**About this exercise:** Each record must be repeated exactly. None may be dropped.
═══
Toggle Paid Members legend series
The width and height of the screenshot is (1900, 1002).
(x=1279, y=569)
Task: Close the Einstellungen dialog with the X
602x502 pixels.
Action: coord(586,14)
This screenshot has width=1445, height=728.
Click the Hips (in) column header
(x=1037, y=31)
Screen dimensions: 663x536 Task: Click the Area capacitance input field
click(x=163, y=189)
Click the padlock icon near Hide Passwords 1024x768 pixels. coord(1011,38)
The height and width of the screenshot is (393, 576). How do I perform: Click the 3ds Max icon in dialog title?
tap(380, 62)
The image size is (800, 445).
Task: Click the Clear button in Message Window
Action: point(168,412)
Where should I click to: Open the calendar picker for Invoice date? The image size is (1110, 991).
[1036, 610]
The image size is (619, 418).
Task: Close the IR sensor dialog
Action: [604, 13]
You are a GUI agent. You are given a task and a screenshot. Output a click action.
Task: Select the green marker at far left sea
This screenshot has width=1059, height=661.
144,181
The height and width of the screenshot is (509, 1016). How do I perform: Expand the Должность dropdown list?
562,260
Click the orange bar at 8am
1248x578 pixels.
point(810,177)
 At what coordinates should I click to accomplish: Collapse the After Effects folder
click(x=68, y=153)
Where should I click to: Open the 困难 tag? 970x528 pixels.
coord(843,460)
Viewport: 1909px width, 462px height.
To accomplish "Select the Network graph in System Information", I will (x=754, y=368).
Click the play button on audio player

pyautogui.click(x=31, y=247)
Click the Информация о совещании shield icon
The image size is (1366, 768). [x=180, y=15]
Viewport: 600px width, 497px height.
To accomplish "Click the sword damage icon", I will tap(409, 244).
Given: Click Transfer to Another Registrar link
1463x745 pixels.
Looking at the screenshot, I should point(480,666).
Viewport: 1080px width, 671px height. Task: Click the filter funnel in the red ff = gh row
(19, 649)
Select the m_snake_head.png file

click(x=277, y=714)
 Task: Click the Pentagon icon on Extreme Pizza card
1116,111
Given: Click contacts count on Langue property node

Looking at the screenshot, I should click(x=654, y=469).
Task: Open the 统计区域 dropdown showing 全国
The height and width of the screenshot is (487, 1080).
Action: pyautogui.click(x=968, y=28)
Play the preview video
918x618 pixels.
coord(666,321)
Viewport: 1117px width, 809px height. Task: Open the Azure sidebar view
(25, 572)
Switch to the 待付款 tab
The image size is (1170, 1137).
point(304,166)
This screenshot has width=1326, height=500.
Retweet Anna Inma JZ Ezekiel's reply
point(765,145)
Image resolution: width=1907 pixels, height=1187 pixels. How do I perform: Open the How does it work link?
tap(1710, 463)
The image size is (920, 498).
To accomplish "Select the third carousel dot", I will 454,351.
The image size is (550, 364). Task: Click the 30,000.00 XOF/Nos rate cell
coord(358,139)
═══
**Expected answer:**
Toggle Paid Members legend series
The width and height of the screenshot is (1900, 1002).
(x=1279, y=569)
Task: Close the Einstellungen dialog with the X
602x502 pixels.
Action: coord(586,14)
This screenshot has width=1445, height=728.
Click the Hips (in) column header
(x=1037, y=31)
Screen dimensions: 663x536 Task: Click the Area capacitance input field
click(x=163, y=189)
Click the padlock icon near Hide Passwords 1024x768 pixels. coord(1011,38)
The height and width of the screenshot is (393, 576). How do I perform: Click the 3ds Max icon in dialog title?
tap(380, 62)
The image size is (800, 445).
Task: Click the Clear button in Message Window
Action: point(168,412)
Where should I click to: Open the calendar picker for Invoice date? The image size is (1110, 991).
[1036, 610]
The image size is (619, 418).
Task: Close the IR sensor dialog
Action: [604, 13]
You are a GUI agent. You are given a task and a screenshot. Output a click action.
Task: Select the green marker at far left sea
This screenshot has width=1059, height=661.
144,181
The height and width of the screenshot is (509, 1016). How do I perform: Expand the Должность dropdown list?
562,260
Click the orange bar at 8am
1248x578 pixels.
point(810,177)
 At what coordinates should I click to accomplish: Collapse the After Effects folder
click(x=68, y=153)
Where should I click to: Open the 困难 tag? 970x528 pixels.
coord(843,460)
Viewport: 1909px width, 462px height.
To accomplish "Select the Network graph in System Information", I will (x=754, y=368).
Click the play button on audio player

pyautogui.click(x=31, y=247)
Click the Информация о совещании shield icon
The image size is (1366, 768). [x=180, y=15]
Viewport: 600px width, 497px height.
To accomplish "Click the sword damage icon", I will tap(409, 244).
Given: Click Transfer to Another Registrar link
1463x745 pixels.
Looking at the screenshot, I should point(480,666).
Viewport: 1080px width, 671px height. Task: Click the filter funnel in the red ff = gh row
(19, 649)
Select the m_snake_head.png file

click(x=277, y=714)
 Task: Click the Pentagon icon on Extreme Pizza card
1116,111
Given: Click contacts count on Langue property node

Looking at the screenshot, I should click(x=654, y=469).
Task: Open the 统计区域 dropdown showing 全国
The height and width of the screenshot is (487, 1080).
Action: pyautogui.click(x=968, y=28)
Play the preview video
918x618 pixels.
coord(666,321)
Viewport: 1117px width, 809px height. Task: Open the Azure sidebar view
(25, 572)
Switch to the 待付款 tab
The image size is (1170, 1137).
point(304,166)
This screenshot has width=1326, height=500.
Retweet Anna Inma JZ Ezekiel's reply
point(765,145)
Image resolution: width=1907 pixels, height=1187 pixels. How do I perform: Open the How does it work link?
tap(1710, 463)
The image size is (920, 498).
To accomplish "Select the third carousel dot", I will 454,351.
The image size is (550, 364). Task: Click the 30,000.00 XOF/Nos rate cell
coord(358,139)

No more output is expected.